[Dataset]
____

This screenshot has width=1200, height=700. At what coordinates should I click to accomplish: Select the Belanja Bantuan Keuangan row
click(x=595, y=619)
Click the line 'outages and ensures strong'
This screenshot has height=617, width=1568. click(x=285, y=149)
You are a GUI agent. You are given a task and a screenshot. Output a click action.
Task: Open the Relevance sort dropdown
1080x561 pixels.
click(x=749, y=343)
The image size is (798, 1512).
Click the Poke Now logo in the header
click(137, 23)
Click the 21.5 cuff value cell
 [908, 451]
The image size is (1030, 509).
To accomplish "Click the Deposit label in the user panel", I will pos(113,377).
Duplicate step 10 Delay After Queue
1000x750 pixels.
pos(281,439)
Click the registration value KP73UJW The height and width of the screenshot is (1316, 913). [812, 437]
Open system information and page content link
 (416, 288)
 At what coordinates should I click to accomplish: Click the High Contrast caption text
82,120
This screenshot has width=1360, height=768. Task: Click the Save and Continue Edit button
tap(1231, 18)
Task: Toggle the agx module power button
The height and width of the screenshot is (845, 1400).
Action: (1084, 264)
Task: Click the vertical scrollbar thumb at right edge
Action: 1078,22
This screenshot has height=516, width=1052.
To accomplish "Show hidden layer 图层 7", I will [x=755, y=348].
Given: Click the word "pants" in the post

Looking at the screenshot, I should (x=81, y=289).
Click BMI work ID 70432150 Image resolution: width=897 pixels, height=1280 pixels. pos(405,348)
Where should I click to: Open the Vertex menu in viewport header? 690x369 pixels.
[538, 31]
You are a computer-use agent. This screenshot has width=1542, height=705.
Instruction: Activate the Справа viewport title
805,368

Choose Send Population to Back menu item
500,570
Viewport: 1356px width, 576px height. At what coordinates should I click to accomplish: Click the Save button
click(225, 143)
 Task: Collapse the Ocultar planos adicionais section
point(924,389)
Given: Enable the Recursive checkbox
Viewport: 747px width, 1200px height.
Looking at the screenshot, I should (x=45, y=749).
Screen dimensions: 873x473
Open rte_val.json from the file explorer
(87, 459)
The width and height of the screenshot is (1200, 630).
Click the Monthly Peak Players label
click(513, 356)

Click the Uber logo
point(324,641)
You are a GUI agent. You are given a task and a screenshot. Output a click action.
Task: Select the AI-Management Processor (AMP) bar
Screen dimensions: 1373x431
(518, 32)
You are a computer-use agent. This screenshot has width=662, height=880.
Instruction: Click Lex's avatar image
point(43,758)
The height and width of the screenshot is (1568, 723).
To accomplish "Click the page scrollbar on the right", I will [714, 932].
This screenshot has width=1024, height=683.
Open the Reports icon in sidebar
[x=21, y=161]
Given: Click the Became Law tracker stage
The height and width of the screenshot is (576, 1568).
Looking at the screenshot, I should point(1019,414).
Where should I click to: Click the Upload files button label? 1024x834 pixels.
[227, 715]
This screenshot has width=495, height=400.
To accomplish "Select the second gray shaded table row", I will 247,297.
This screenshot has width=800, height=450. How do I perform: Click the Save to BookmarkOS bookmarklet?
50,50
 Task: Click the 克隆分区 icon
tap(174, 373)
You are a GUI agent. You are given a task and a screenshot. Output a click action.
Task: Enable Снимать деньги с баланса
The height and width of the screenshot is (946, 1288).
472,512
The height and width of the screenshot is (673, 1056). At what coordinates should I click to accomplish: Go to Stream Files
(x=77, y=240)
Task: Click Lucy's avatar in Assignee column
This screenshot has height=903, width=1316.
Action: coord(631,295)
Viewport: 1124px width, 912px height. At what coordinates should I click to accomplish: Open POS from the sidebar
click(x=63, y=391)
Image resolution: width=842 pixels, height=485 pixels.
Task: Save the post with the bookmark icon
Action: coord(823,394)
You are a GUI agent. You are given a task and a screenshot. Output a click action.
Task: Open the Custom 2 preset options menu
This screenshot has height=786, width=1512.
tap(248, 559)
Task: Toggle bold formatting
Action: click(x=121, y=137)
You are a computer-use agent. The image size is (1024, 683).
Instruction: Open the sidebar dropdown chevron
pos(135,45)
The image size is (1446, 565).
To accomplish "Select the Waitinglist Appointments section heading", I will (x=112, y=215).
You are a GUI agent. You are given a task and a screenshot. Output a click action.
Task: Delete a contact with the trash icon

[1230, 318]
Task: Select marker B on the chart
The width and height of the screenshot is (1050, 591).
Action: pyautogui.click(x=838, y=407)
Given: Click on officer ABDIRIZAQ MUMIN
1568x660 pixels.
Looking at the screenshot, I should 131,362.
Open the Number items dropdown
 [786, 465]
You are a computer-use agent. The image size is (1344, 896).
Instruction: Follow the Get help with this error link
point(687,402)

____

Repeat the material in full, exactly as it reads.

[Answer to this exercise]
This screenshot has width=1200, height=700. At what coordinates should I click to accomplish: Select the Belanja Bantuan Keuangan row
click(x=595, y=619)
Click the line 'outages and ensures strong'
This screenshot has height=617, width=1568. click(x=285, y=149)
You are a GUI agent. You are given a task and a screenshot. Output a click action.
Task: Open the Relevance sort dropdown
1080x561 pixels.
click(x=749, y=343)
The image size is (798, 1512).
Click the Poke Now logo in the header
click(137, 23)
Click the 21.5 cuff value cell
 [908, 451]
The image size is (1030, 509).
To accomplish "Click the Deposit label in the user panel", I will pos(113,377).
Duplicate step 10 Delay After Queue
1000x750 pixels.
pos(281,439)
Click the registration value KP73UJW The height and width of the screenshot is (1316, 913). [812, 437]
Open system information and page content link
 (416, 288)
 At what coordinates should I click to accomplish: Click the High Contrast caption text
82,120
This screenshot has width=1360, height=768. Task: Click the Save and Continue Edit button
tap(1231, 18)
Task: Toggle the agx module power button
The height and width of the screenshot is (845, 1400).
Action: (1084, 264)
Task: Click the vertical scrollbar thumb at right edge
Action: 1078,22
This screenshot has height=516, width=1052.
To accomplish "Show hidden layer 图层 7", I will [x=755, y=348].
Given: Click the word "pants" in the post

Looking at the screenshot, I should (x=81, y=289).
Click BMI work ID 70432150 Image resolution: width=897 pixels, height=1280 pixels. pos(405,348)
Where should I click to: Open the Vertex menu in viewport header? 690x369 pixels.
[538, 31]
You are a computer-use agent. This screenshot has width=1542, height=705.
Instruction: Activate the Справа viewport title
805,368

Choose Send Population to Back menu item
500,570
Viewport: 1356px width, 576px height. At what coordinates should I click to accomplish: Click the Save button
click(225, 143)
 Task: Collapse the Ocultar planos adicionais section
point(924,389)
Given: Enable the Recursive checkbox
Viewport: 747px width, 1200px height.
Looking at the screenshot, I should (x=45, y=749).
Screen dimensions: 873x473
Open rte_val.json from the file explorer
(87, 459)
The width and height of the screenshot is (1200, 630).
Click the Monthly Peak Players label
click(513, 356)

Click the Uber logo
point(324,641)
You are a GUI agent. You are given a task and a screenshot. Output a click action.
Task: Select the AI-Management Processor (AMP) bar
Screen dimensions: 1373x431
(518, 32)
You are a computer-use agent. This screenshot has width=662, height=880.
Instruction: Click Lex's avatar image
point(43,758)
The height and width of the screenshot is (1568, 723).
To accomplish "Click the page scrollbar on the right", I will [714, 932].
This screenshot has width=1024, height=683.
Open the Reports icon in sidebar
[x=21, y=161]
Given: Click the Became Law tracker stage
The height and width of the screenshot is (576, 1568).
Looking at the screenshot, I should point(1019,414).
Where should I click to: Click the Upload files button label? 1024x834 pixels.
[227, 715]
This screenshot has width=495, height=400.
To accomplish "Select the second gray shaded table row", I will 247,297.
This screenshot has width=800, height=450. How do I perform: Click the Save to BookmarkOS bookmarklet?
50,50
 Task: Click the 克隆分区 icon
tap(174, 373)
You are a GUI agent. You are given a task and a screenshot. Output a click action.
Task: Enable Снимать деньги с баланса
The height and width of the screenshot is (946, 1288).
472,512
The height and width of the screenshot is (673, 1056). At what coordinates should I click to accomplish: Go to Stream Files
(x=77, y=240)
Task: Click Lucy's avatar in Assignee column
This screenshot has height=903, width=1316.
Action: coord(631,295)
Viewport: 1124px width, 912px height. At what coordinates should I click to accomplish: Open POS from the sidebar
click(x=63, y=391)
Image resolution: width=842 pixels, height=485 pixels.
Task: Save the post with the bookmark icon
Action: coord(823,394)
You are a GUI agent. You are given a task and a screenshot. Output a click action.
Task: Open the Custom 2 preset options menu
This screenshot has height=786, width=1512.
tap(248, 559)
Task: Toggle bold formatting
Action: click(x=121, y=137)
You are a computer-use agent. The image size is (1024, 683).
Instruction: Open the sidebar dropdown chevron
pos(135,45)
The image size is (1446, 565).
To accomplish "Select the Waitinglist Appointments section heading", I will (x=112, y=215).
You are a GUI agent. You are given a task and a screenshot. Output a click action.
Task: Delete a contact with the trash icon

[1230, 318]
Task: Select marker B on the chart
The width and height of the screenshot is (1050, 591).
Action: pyautogui.click(x=838, y=407)
Given: Click on officer ABDIRIZAQ MUMIN
1568x660 pixels.
Looking at the screenshot, I should 131,362.
Open the Number items dropdown
 [786, 465]
You are a computer-use agent. The image size is (1344, 896).
Instruction: Follow the Get help with this error link
point(687,402)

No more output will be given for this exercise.